Cette pente pourrait aussi selon Dominique Gillier « affaiblir, voire tarir, le vivier de candidats » aux élections du personnel. Ce dernier déplore également l’exclusion des suppléants des séances du CSE qui constituait auparavant « une forme d’initiation qui permettait d’assurer un relais ». Regrettant le nombre « anecdotique » d’accords innovants sur la refonte des IRP, Dominique Gillier souligne le besoin d’accompagnement des PME/TPE : « Il existe des dispositifs, par exemple les formations communes avec représentants des employeurs et des salariés, qui doivent être développés, d’autres sont à inventer et il conviendrait d’écouter les propositions des acteurs sociaux qui ne manqueront pas en la matière. »
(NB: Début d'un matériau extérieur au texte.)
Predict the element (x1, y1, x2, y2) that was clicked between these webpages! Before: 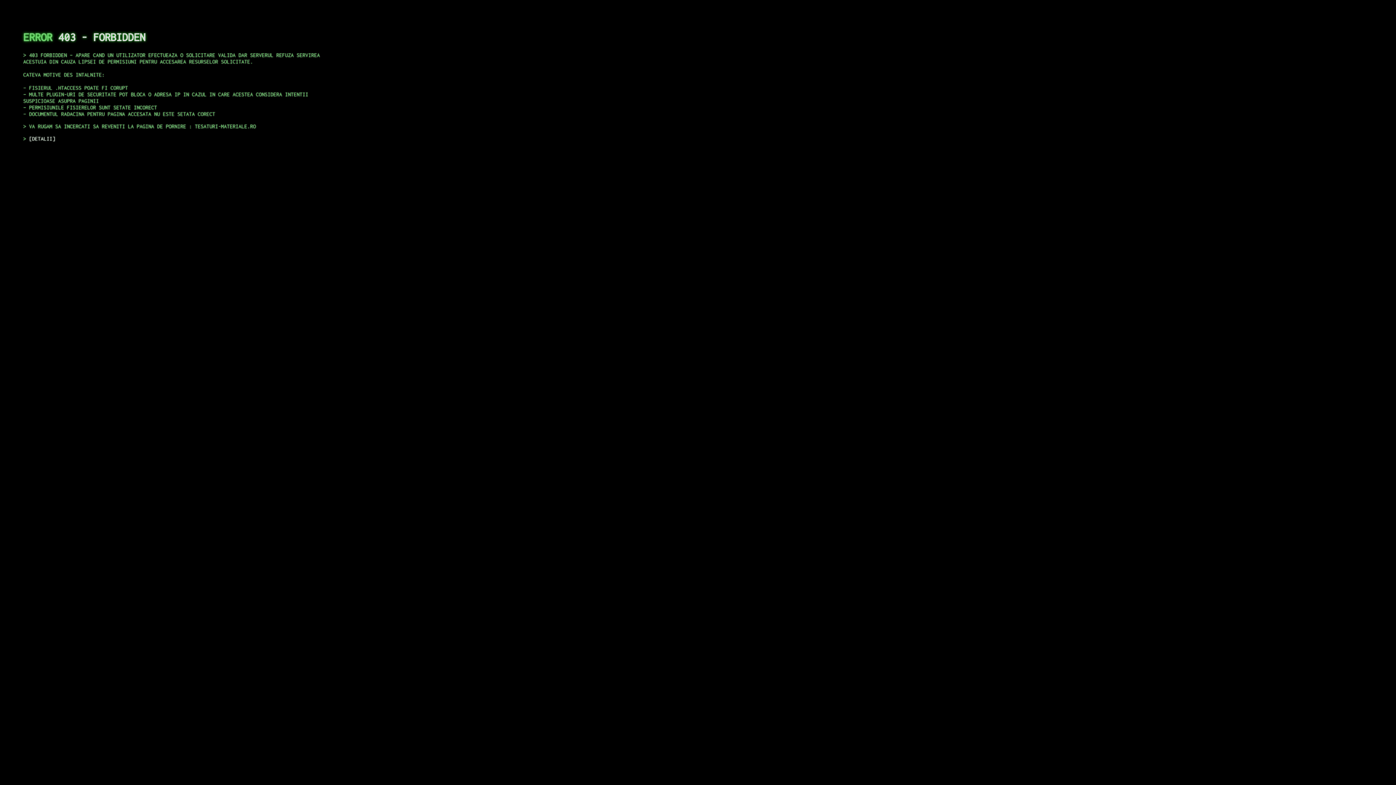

Il appelle aussi les branches à la rescousse puisqu’elles « peuvent mener des actions auprès [des PME/TPE] pour leur faire percevoir l’intérêt de s’engager dans la voie de la négociation collective et les aider à la mettre en œuvre ». Encore faut-il qu’elles soient « bien structurées, comme la métallurgie ou le bâtiment, qui comptent des PME, et qu’elles aient des moyens humains et une bonne couverture du territoire y compris paritairement ».

Mal engagé, le renforcement attendu de la négociation collective au niveau de l’entreprise est-il pour autant un objectif inatteignable ? Jean Grosset rappelle le rôle clé du facteur humain : « Tout dépendra de l’attitude des acteurs en présence. S’il y a une attitude de respect envers l’autre, une diffusion et un partage d’informations loyaux et une volonté d’aboutissement, les choses peuvent évoluer de façon positive. Mais certains syndicats sont dans une attitude de refus de compromis avec l’employeur. Si ce sont les employeurs qui refusent de négocier, alors tout le monde sera perdant. » La balle est bien dans le camp des partenaires sociaux.